3.4.1 Milieuzonering
Zowel de ruimtelijke ordening als het milieubeleid stellen zich ten doel een goede kwaliteit van het leefmilieu te handhaven en te bevorderen. Dit gebeurt onder andere door milieuzonering. Onder milieuzonering verstaan we het aanbrengen van een voldoende ruimtelijke scheiding tussen milieubelastende bedrijven of inrichtingen enerzijds en milieugevoelige functies als wonen en recreëren anderzijds. De ruimtelijke scheiding bestaat doorgaans uit het aanhouden van een bepaalde afstand tussen milieubelastende en milieugevoelige functies. Die onderlinge afstand moet groter zijn naarmate de milieubelastende functie het milieu sterker belast. Milieuzonering heeft twee doelen:
- het voorkomen of zoveel mogelijk beperken van hinder en gevaar bij woningen en andere gevoelige functies;
- het bieden van voldoende zekerheid aan bedrijven dat zij hun activiteiten duurzaam onder aanvaardbare voorwaarden kunnen uitoefenen.
Voor het bepalen van de aan te houden afstanden wordt de VNG-uitgave 'Bedrijven en Milieuzonering' uit 2009 gehanteerd.

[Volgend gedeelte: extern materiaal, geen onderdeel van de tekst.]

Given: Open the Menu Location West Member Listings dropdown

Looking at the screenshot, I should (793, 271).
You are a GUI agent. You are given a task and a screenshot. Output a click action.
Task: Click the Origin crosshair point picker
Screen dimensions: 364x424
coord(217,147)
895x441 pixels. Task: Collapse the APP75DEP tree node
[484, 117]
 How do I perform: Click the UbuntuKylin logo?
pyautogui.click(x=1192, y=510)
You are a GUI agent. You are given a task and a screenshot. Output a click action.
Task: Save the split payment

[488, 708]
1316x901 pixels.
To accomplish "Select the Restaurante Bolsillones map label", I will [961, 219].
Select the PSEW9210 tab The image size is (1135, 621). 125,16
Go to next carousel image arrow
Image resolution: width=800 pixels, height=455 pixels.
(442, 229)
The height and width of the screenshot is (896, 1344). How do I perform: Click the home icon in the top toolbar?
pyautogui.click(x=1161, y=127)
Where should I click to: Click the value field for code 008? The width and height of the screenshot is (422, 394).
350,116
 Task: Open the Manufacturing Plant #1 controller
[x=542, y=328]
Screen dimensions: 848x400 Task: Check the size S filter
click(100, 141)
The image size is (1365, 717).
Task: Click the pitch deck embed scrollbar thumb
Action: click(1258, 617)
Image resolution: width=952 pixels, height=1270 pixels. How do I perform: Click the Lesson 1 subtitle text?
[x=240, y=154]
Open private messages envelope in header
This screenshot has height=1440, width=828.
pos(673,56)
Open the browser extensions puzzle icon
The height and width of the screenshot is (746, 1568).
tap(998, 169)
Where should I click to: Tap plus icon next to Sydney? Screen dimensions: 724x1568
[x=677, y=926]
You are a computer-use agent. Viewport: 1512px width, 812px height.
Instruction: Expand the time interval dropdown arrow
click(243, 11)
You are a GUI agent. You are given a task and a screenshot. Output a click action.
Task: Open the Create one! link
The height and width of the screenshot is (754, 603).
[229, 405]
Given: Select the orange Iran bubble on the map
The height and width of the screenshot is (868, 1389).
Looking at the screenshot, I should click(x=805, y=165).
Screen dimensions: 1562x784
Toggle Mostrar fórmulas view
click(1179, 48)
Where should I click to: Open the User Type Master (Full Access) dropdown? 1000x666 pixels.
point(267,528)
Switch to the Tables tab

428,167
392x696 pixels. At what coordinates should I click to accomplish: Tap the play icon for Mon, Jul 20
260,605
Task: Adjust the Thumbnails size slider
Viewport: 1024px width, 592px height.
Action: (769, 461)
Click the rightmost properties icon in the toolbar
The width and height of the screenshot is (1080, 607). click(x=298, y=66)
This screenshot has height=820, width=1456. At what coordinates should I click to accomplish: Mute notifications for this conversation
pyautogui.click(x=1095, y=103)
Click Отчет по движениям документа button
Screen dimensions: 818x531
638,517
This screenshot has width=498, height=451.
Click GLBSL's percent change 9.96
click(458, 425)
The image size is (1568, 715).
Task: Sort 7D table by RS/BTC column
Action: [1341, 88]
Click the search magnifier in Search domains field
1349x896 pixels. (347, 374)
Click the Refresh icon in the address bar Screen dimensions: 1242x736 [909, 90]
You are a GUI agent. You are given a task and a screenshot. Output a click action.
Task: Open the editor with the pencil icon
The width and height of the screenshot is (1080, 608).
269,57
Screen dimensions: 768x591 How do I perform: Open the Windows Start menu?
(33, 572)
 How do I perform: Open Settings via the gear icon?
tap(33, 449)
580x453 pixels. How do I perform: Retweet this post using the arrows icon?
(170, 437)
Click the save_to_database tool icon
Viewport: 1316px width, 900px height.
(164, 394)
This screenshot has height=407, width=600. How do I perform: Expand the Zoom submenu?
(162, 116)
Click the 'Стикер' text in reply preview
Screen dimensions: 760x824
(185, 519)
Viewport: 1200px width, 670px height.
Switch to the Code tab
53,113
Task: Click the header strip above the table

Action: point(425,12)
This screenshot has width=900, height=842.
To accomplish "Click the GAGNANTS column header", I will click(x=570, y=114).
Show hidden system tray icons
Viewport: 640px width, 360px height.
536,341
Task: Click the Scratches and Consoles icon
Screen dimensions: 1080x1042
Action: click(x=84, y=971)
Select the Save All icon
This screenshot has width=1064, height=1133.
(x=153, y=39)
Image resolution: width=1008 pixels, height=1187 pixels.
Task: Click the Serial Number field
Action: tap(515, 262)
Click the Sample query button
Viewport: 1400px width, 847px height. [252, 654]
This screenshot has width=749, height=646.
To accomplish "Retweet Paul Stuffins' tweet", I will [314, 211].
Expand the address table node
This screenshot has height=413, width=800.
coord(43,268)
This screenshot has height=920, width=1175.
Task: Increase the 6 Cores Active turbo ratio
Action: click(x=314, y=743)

Op 1 januari 2007 is de Wet geurhinder en veehouderij (Wgv) in werking getreden. Deze wet is het beoordelingskader voor geurhinder bij milieuvergunningen en bestemmingsplannen.
Plangebied
In de omgeving van het plangebied bevinden zich geen milieubelastende activiteiten die een belemmering vormen voor de ontwikkeling van het plan. Het naastgelegen agrarisch bedrijf (fokken en houden van melkvee) aan de Buitendijksweg 8 is op voldoende afstand (circa 100 meter) gesitueerd van het plangebied. De Wet geurhinder en veehouderij (Wgv) hanteert een minimum afstandsnorm van 50 meter. Het plan voegt geen milieubelastende activiteiten toe. Het plan wordt niet belemmerd vanuit het aspect bedrijven en milieuzonering, nader onderzoek op het gebied van bedrijven en milieuzonering is daarom ook niet nodig.
3.4.2 Bodem
Het beleid ten aanzien van de bodemkwaliteit is op nationaal niveau vastgelegd in de Wet bodembescherming (Wbb) en de daarbij behorende Circulaire Bodemsanering 2009 en voor het toepassen van grond het Besluit bodemkwaliteit. Gestreefd wordt naar een duurzaam bodembeheer.
Bij een ruimtelijk plan moet de bodemkwaliteit van het betreffende gebied inzichtelijk worden gemaakt. Hierbij is van belang te weten of er bodemverontreiniging is die de functiedoelen kan frustreren, of er gezondheidsrisico's of ecologische risico's daardoor zijn en wat de mogelijkheden zijn om er tijdig iets aan te doen. Om deze vragen te beantwoorden is wettelijk verplichte informatie over de bodemkwaliteit nodig.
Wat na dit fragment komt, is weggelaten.